- INPUT DATA:
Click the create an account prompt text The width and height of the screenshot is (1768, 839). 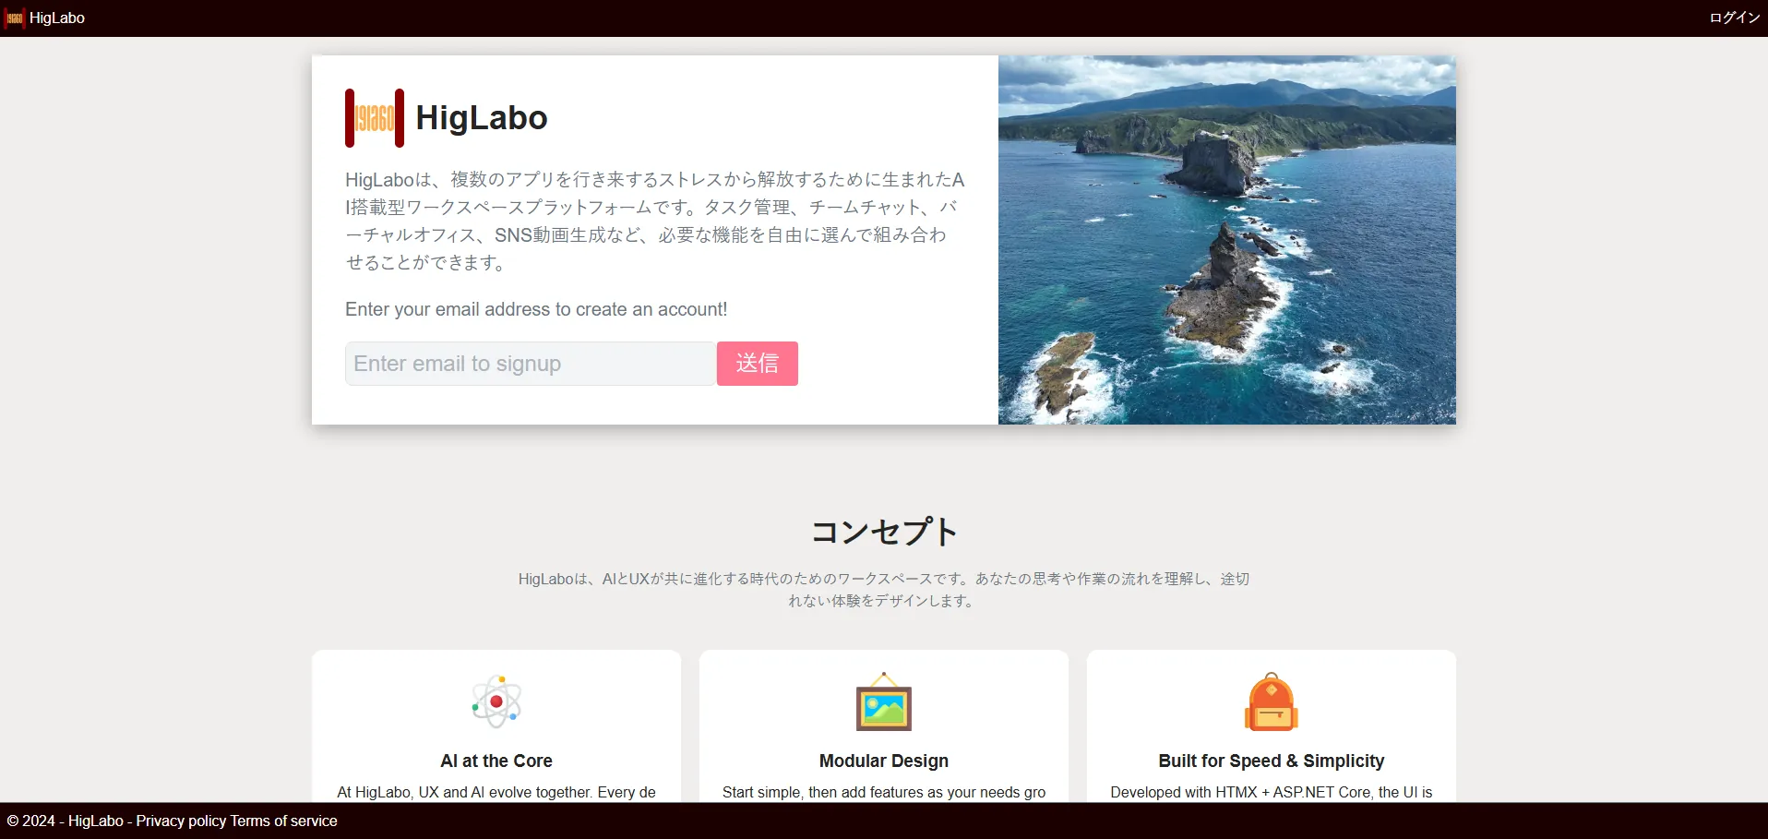(x=536, y=309)
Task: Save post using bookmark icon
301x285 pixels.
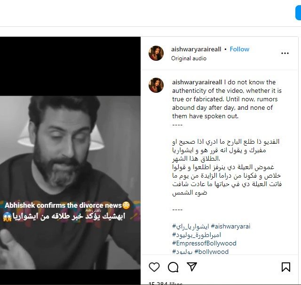Action: (286, 267)
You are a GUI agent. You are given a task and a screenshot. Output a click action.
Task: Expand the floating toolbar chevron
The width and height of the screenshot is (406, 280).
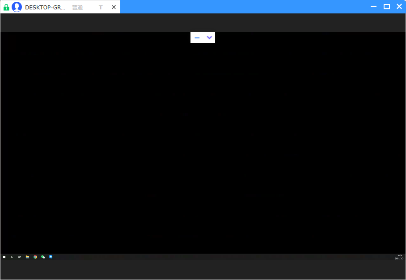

- PROBLEM: No pictures go in the copy. Output exactly the lines from the line containing "You are a GUI" through the end of the listing above.

- COMPLETED TASK:
You are a GUI agent. You are given a task and a screenshot. Output a click action.
Task: Expand the floating toolbar chevron
The width and height of the screenshot is (406, 280).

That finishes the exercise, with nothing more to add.